Intervista all’autrice: Liliana Cannavò

Un saluto a tutti voi!

Oggi vi propongo l’intervista a Liliana Cannavò, autrice del libro “Non chiamatemi matta” pubblicato da Bonfirraro Editore.

Per recuperare la mia recensione, vi invito a cliccare qui.

Intervista

1 – Come è nata l’idea di scrivere il tuo libro “Non chiamatemi matta”?

L’idea è nata nel tempo, narrazione dopo narrazione, da parte dei miei pazienti affetti da Disturbo Bipolare. Ne ho fatto quindi un romanzo contro lo stigma ed il pregiudizio sulla malattia mentale, purtroppo ancora oggi molto diffuso.

2 – Mi descriveresti il tuo romanzo con tre parole?

Attuale, emozionante e autentico.

3 – Ci puoi indicare un pregio e un difetto di Adelina?

La forza interiore.

Difetto: è molto testarda.

4 – Quali sensazioni hai provato mentre scrivevi il romanzo?

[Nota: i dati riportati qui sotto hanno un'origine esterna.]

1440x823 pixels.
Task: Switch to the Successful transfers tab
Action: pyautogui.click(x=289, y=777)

Ho provato le stesse emozioni che ho narrato attraverso Adelina Parodi: gioia, eccitazione, dolore, tristezza, rabbia e delusione.

5 – Quando inizi a scrivere un libro sai già il finale?

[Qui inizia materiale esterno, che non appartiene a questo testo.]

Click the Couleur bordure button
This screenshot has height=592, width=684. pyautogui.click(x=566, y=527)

Assolutamente no, mi lascio guidare dai personaggi, vivo con loro gran parte del tempo.

6 – Scaletta sì o scaletta no e come ti sei organizzata per la stesura?

Entrambe ma nessuna delle due rigidamente strutturata.

7 – Ci puoi raccontare, se c’è, un aneddoto sul tuo libro?

Quando è uscito tutti I miei pazienti sono corsi a comprarlo credendosi la/i protagonisti.

Adelina invece è la somma di tutti loro e della mia esperienza professionale di psicologa.

8 – Come ti descriveresti con tre aggettivi?

Piacevolmente leggera nell’anima, ma al contempo profonda e consapevole.

9 – Quali sono le tue passioni e hobby?

La danza e la musica medio- orientale, la lettura e camminare.

10 – Infine una curiosità: qual è stato il tuo ultimo libro che hai comprato e/o letto?

La danzatrice di Seul di Kyung-Sook Shin

Biografia

Liliana Cannavò

Di origini siciliane. Vive a Catania dove, dal 2000, lavora come psicologa nell’ambito della salute mentale.

Ama viaggiare, non da turista ma da “esploratrice degli animi umani”.

Dalle sue numerose esperienze di viaggio, ha tratto interessanti spunti per i suoi romanzi.

La scrittura è arrivata per caso, alcuni anni fa, come antistress e per combattere una frequente emicrania.

L’amante della sposa è il primo romanzo che ha tirato fuori dal cassetto dei suoi piccoli “tesori”, pubblicato da Harper Collins.

Grazie di aver partecipato all’intervista.